= Given data =
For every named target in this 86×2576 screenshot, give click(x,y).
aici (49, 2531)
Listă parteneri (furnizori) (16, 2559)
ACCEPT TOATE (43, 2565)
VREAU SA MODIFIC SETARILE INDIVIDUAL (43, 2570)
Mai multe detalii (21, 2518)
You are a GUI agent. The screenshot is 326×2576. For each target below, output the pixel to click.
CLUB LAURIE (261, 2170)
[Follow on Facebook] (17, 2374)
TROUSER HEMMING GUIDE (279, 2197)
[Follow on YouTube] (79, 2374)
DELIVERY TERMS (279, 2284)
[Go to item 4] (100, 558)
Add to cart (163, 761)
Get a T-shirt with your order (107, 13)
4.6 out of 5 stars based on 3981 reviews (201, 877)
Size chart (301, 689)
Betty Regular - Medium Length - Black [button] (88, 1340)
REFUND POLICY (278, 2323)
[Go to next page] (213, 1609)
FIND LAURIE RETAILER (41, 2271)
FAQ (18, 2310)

= What the task requires =
If a line in the records above includes the string "click", copy it.

= Finished exercise =
For every named target in this 86×2576 screenshot, give click(x,y).
You are a GUI agent. The screenshot is 326×2576. For each target below, output the pixel to click.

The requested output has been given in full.